━━━━━ MATERIAL PROVIDED ━━━━━
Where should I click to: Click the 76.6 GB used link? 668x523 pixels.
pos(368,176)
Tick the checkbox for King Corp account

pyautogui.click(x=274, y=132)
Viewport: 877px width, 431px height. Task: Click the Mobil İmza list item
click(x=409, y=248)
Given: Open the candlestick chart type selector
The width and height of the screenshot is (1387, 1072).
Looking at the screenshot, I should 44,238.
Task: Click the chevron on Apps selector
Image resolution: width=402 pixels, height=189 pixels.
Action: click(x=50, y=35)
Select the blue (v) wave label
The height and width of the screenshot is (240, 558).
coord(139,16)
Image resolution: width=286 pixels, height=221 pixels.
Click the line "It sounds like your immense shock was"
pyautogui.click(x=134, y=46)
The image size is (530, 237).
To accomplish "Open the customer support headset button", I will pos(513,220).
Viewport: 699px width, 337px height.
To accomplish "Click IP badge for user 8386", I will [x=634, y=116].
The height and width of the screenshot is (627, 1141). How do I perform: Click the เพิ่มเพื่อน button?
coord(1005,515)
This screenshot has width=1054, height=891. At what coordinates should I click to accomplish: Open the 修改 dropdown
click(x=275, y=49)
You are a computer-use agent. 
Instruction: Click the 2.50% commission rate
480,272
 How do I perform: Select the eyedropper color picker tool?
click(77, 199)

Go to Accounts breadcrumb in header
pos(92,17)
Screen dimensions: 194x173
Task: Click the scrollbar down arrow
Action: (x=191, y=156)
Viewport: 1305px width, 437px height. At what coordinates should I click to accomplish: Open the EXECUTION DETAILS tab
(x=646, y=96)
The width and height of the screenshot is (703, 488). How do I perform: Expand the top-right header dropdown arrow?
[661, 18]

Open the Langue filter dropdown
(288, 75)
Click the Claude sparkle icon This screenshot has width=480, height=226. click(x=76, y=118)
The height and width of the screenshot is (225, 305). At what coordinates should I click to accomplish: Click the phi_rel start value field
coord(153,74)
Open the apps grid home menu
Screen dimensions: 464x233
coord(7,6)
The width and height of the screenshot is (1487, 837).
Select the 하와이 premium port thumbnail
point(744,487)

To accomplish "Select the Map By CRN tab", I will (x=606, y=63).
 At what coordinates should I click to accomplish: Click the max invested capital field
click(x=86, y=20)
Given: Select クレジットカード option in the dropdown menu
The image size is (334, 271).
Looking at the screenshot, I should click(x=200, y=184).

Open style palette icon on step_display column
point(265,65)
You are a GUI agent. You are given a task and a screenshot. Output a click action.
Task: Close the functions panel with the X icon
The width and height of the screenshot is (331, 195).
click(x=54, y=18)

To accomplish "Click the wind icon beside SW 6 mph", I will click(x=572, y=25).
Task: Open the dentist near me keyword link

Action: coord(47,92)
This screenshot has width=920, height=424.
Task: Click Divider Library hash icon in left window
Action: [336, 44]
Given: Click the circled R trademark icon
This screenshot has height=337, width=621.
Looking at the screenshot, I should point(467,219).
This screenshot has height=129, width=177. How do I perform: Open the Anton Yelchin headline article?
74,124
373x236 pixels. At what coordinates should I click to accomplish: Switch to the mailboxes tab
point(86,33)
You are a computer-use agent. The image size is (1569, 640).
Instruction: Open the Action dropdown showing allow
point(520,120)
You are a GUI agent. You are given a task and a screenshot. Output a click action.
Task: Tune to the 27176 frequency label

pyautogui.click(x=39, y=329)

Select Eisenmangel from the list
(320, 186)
━━━━━
■ WHAT YOU WILL DO ■
A word-for-word copy of the data is what should be returned.

■ TASK RESPONSE ■
Where should I click to: Click the 76.6 GB used link? 668x523 pixels.
pos(368,176)
Tick the checkbox for King Corp account

pyautogui.click(x=274, y=132)
Viewport: 877px width, 431px height. Task: Click the Mobil İmza list item
click(x=409, y=248)
Given: Open the candlestick chart type selector
The width and height of the screenshot is (1387, 1072).
Looking at the screenshot, I should 44,238.
Task: Click the chevron on Apps selector
Image resolution: width=402 pixels, height=189 pixels.
Action: click(x=50, y=35)
Select the blue (v) wave label
The height and width of the screenshot is (240, 558).
coord(139,16)
Image resolution: width=286 pixels, height=221 pixels.
Click the line "It sounds like your immense shock was"
pyautogui.click(x=134, y=46)
The image size is (530, 237).
To accomplish "Open the customer support headset button", I will pos(513,220).
Viewport: 699px width, 337px height.
To accomplish "Click IP badge for user 8386", I will [x=634, y=116].
The height and width of the screenshot is (627, 1141). How do I perform: Click the เพิ่มเพื่อน button?
coord(1005,515)
This screenshot has width=1054, height=891. At what coordinates should I click to accomplish: Open the 修改 dropdown
click(x=275, y=49)
You are a computer-use agent. 
Instruction: Click the 2.50% commission rate
480,272
 How do I perform: Select the eyedropper color picker tool?
click(77, 199)

Go to Accounts breadcrumb in header
pos(92,17)
Screen dimensions: 194x173
Task: Click the scrollbar down arrow
Action: (x=191, y=156)
Viewport: 1305px width, 437px height. At what coordinates should I click to accomplish: Open the EXECUTION DETAILS tab
(x=646, y=96)
The width and height of the screenshot is (703, 488). How do I perform: Expand the top-right header dropdown arrow?
[661, 18]

Open the Langue filter dropdown
(288, 75)
Click the Claude sparkle icon This screenshot has width=480, height=226. click(x=76, y=118)
The height and width of the screenshot is (225, 305). At what coordinates should I click to accomplish: Click the phi_rel start value field
coord(153,74)
Open the apps grid home menu
Screen dimensions: 464x233
coord(7,6)
The width and height of the screenshot is (1487, 837).
Select the 하와이 premium port thumbnail
point(744,487)

To accomplish "Select the Map By CRN tab", I will (x=606, y=63).
 At what coordinates should I click to accomplish: Click the max invested capital field
click(x=86, y=20)
Given: Select クレジットカード option in the dropdown menu
The image size is (334, 271).
Looking at the screenshot, I should click(x=200, y=184).

Open style palette icon on step_display column
point(265,65)
You are a GUI agent. You are given a task and a screenshot. Output a click action.
Task: Close the functions panel with the X icon
The width and height of the screenshot is (331, 195).
click(x=54, y=18)

To accomplish "Click the wind icon beside SW 6 mph", I will click(x=572, y=25).
Task: Open the dentist near me keyword link

Action: coord(47,92)
This screenshot has width=920, height=424.
Task: Click Divider Library hash icon in left window
Action: [336, 44]
Given: Click the circled R trademark icon
This screenshot has height=337, width=621.
Looking at the screenshot, I should point(467,219).
This screenshot has height=129, width=177. How do I perform: Open the Anton Yelchin headline article?
74,124
373x236 pixels. At what coordinates should I click to accomplish: Switch to the mailboxes tab
point(86,33)
You are a computer-use agent. The image size is (1569, 640).
Instruction: Open the Action dropdown showing allow
point(520,120)
You are a GUI agent. You are given a task and a screenshot. Output a click action.
Task: Tune to the 27176 frequency label

pyautogui.click(x=39, y=329)

Select Eisenmangel from the list
(320, 186)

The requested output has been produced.